Exercise directions: For every line in the records below that holds "agent", make a copy.

Saved entries
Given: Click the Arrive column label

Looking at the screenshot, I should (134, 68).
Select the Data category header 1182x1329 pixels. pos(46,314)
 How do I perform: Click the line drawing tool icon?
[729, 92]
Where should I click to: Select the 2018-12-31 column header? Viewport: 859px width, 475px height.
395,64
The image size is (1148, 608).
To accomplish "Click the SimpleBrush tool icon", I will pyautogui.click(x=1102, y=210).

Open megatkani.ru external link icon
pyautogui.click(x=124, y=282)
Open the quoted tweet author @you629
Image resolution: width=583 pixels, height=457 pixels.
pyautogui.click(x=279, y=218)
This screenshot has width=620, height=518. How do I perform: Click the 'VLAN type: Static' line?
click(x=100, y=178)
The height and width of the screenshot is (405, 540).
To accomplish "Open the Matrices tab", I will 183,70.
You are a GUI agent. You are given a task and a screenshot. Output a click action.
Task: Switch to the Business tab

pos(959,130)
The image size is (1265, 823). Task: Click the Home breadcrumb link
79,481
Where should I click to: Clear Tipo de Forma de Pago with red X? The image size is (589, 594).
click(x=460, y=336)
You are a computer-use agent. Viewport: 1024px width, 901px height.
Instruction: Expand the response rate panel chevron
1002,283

Answer section:
You are a GUI agent. You are given a task and a screenshot. Output a click action.
You are a computer-use agent. Viewport: 1024px width, 901px height.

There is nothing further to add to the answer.